At issue in all these episodes is the control of cultural capital, the discourses and relationships with which affirmations of ethnic identity can be made and manipulated. Discourses to rival modern chieftainship in the assertion of Fijian identity have usually remained marginal voices, despite stressful economic and social changes evidenced in urbanisation, rural land shortages, and local landowner protests, that might be expected to energise stronger expressions of ethnic militancy. A major reason for this is that chiefs remain firmly positioned in the hierarchical relationships of traditional groupings which continue to be at the centre of most Fijian social and cultural life (Norton 1993). The most progressive political group to challenge Rabuka has been careful to show its respect to chiefs. Although initially promoted as the party that would appeal to educated urban commoners on issues linking them with non-Fijians, it relies on traditional relationships and provincial loyalties for election campaigning. Prominent chiefs are among its most vocal leaders, and its commoner leaders have been quick to reprove Rabuka for insufficient consultation with the Council of Chiefs (Norton 1994).

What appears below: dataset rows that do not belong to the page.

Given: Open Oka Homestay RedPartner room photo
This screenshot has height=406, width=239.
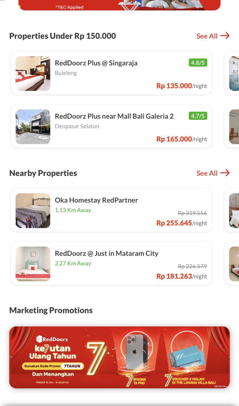Looking at the screenshot, I should pyautogui.click(x=33, y=211).
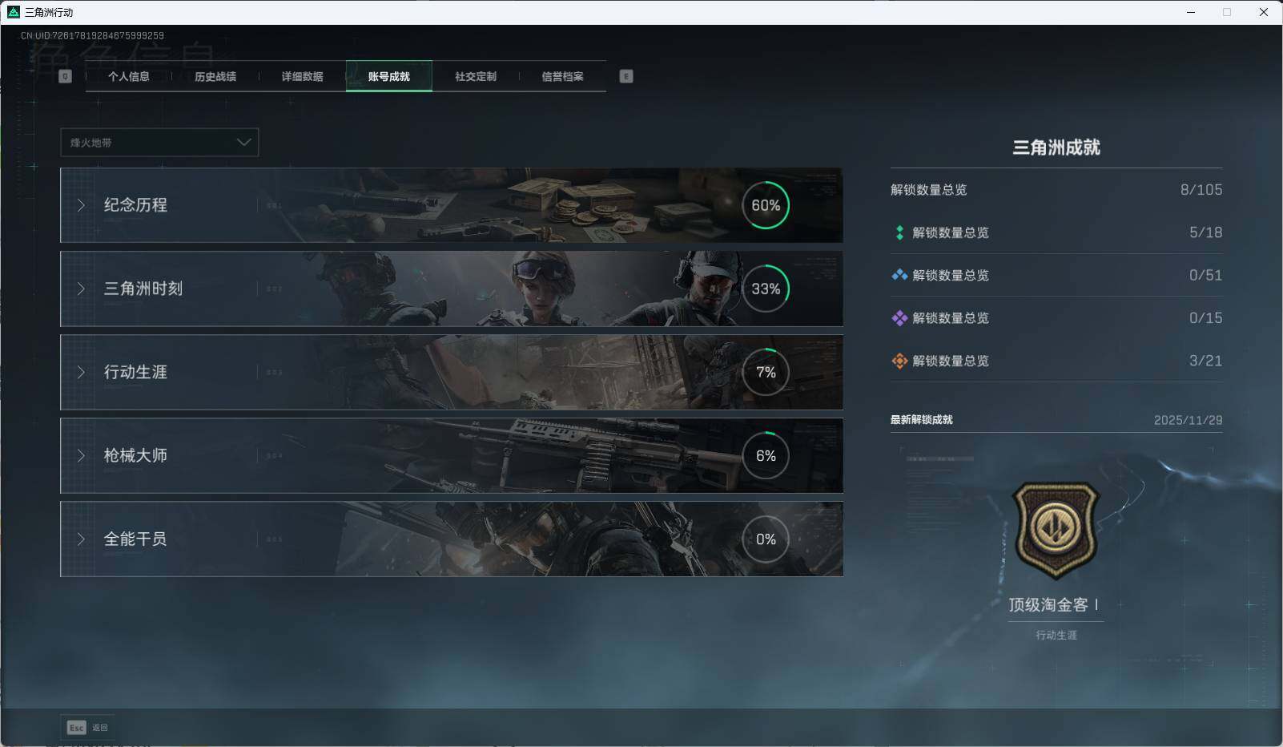The image size is (1283, 747).
Task: Switch to the 个人信息 tab
Action: [129, 76]
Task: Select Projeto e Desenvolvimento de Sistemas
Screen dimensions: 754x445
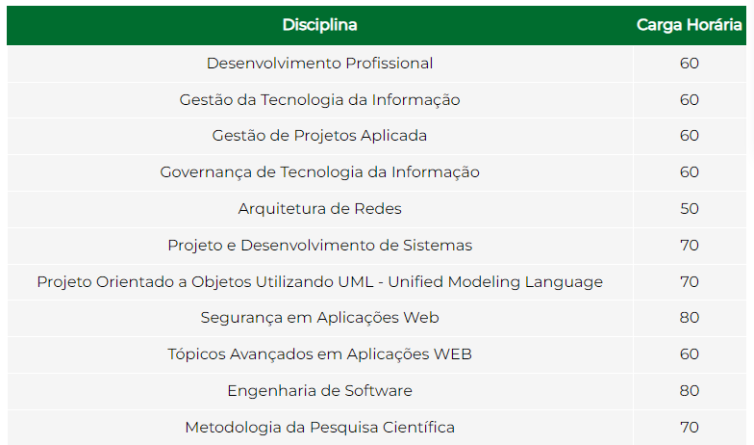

What is most remarkable about Fiji is not that the popular interests shared across ethnic difference have yet to be given an effective political voice, but that antagonistic ethnic movements have not emerged more strongly than they have. The predominant pattern in the expression of ethnic difference and opposition has been an asymmetric complementarity and accommodation, rather than an antagonistic schism. Two factors have especially contributed to this. First, land sharing has been pivotal in shaping inter-ethnic relations at grassroots and national levels. It is an ongoing negotiable relationship, in which chiefs have played a major part. Second, the cultural logics and social forms of Fijian political life, centring on chieftainship, have constrained antagonistic ethnicity and facilitated conciliatory dialogue with Indian leaders.